Exercício proposto A
Traduza para o inglês a seguinte frase do trecho sobre Efrém e Maria: "Não há no contexto nenhuma referência ao pecado original, por isso, afirmar a visão 3 é ir além do que está escrito."
Exercício proposto B
Reproduza do trecho sobre Efrém e Maria tudo o que vai de "O Filho do Altíssimo" até "na carne 11)".

A questão é se ao dizer que Maria não tem nenhuma mancha, ele estava se referindo: (1) não ter cometido nenhum pecado pessoal; (2) Ser encontrada sem pecado num dado momento sem implicar em impecabilidade; ou (3) ter sido preservada de todos os pecados inclusive o original. Muitos estudiosos defendem a visão 1. Entre eles poderíamos citar Juniper Carol cuja opinião pode ser vista no artigo já citado. Nós defendemos a visão 2. Efrém não traz nenhuma qualificação dos pecados referidos. Não há no contexto nenhuma referência ao pecado original, por isso, afirmar a visão 3 é ir além do que está escrito. Efrém escreve em outra obra como se Maria estivesse dizendo:

O Filho do Altíssimo veio habitar em mim e me tornei Sua Mãe, e como por um segundo nascimento eu fui levada a ele, então ele me levou ao segundo nascimento, porque Ele colocou os trajes de sua mãe. Ela vestiu seu corpo com a sua glória. (Sobre a Natividade de Cristo na carne 11)

Se Maria participou de um segundo nascimento, a implicação é que ele teve que ser regenerada e, portanto, tinha pecados. O estudioso católico romano Michael O'Carroll traz outras citações relevantes de Efrém:

É dito que Maria foi batizada: “Eu sou uma esposa. Tu és puro. Eu sou serva e filha pelo sangue e pela água. Você me comprou e batizou. O filho divino veio e habitou em mim e eu me tornei sua mãe” [3]. Novamente, ele fala do olho purificado pela luz do sol e então diz: "Em Maria, como no olho, a Luz veio habitar e limpou seu espírito, refinou seus pensamentos, santificou sua mente e purificou sua virgindade." [4] Esses textos não contradizem a santidade inicial de Maria, nem outros encontrados na versão armena do Diatessaron no qual ele parece implicar falta ou dúvida sobre a ressurreição. Aqui, Efrém parece confundir Maria com Maria Madalena.  (Theotokos [Wilmington, Delaware: Michael Glazier, Inc., 1988], pp. 132-133)

Extrato de dados

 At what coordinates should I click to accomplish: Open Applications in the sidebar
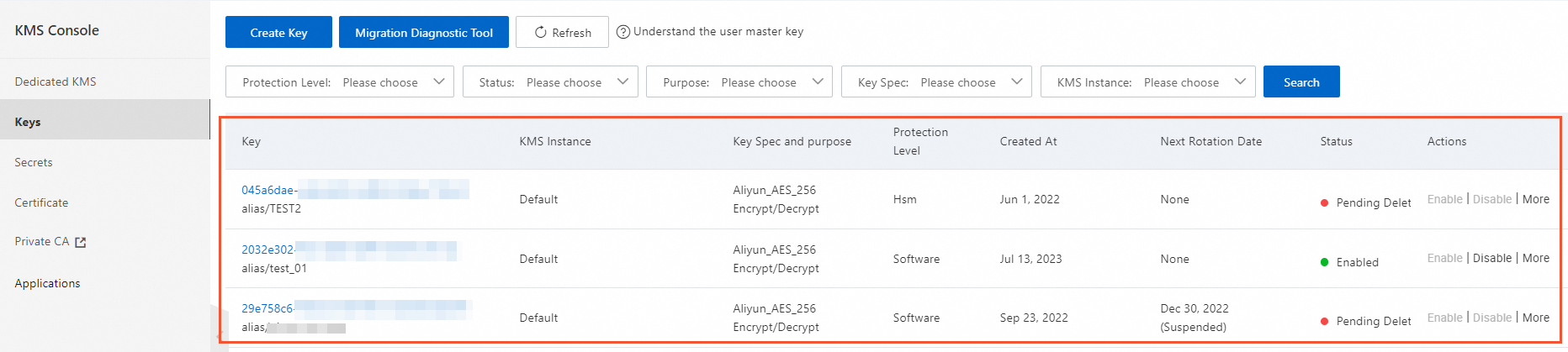[x=47, y=283]
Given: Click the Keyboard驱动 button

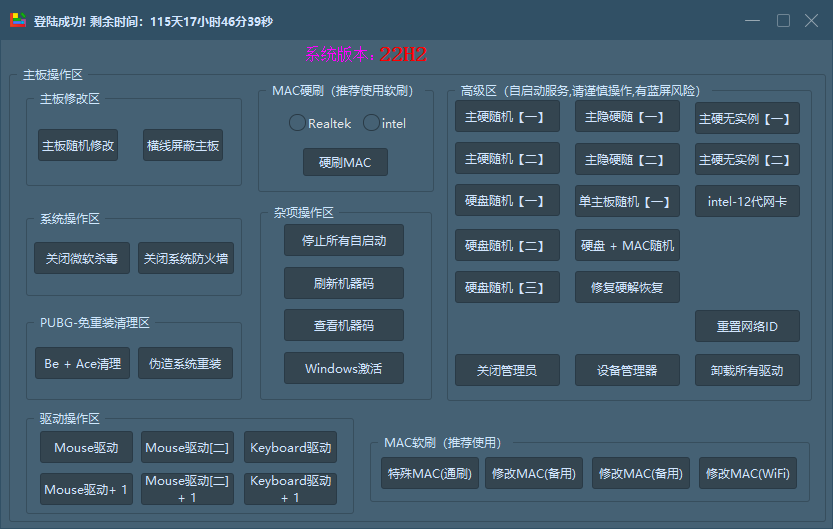Looking at the screenshot, I should coord(290,447).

Resposta redigida A
There is no reference to original sin in the context; therefore, to affirm view 3 is to go beyond what is written.

Resposta redigida B
O Filho do Altíssimo veio habitar em mim e me tornei Sua Mãe, e como por um segundo nascimento eu fui levada a ele, então ele me levou ao segundo nascimento, porque Ele colocou os trajes de sua mãe. Ela vestiu seu corpo com a sua glória. (Sobre a Natividade de Cristo na carne 11)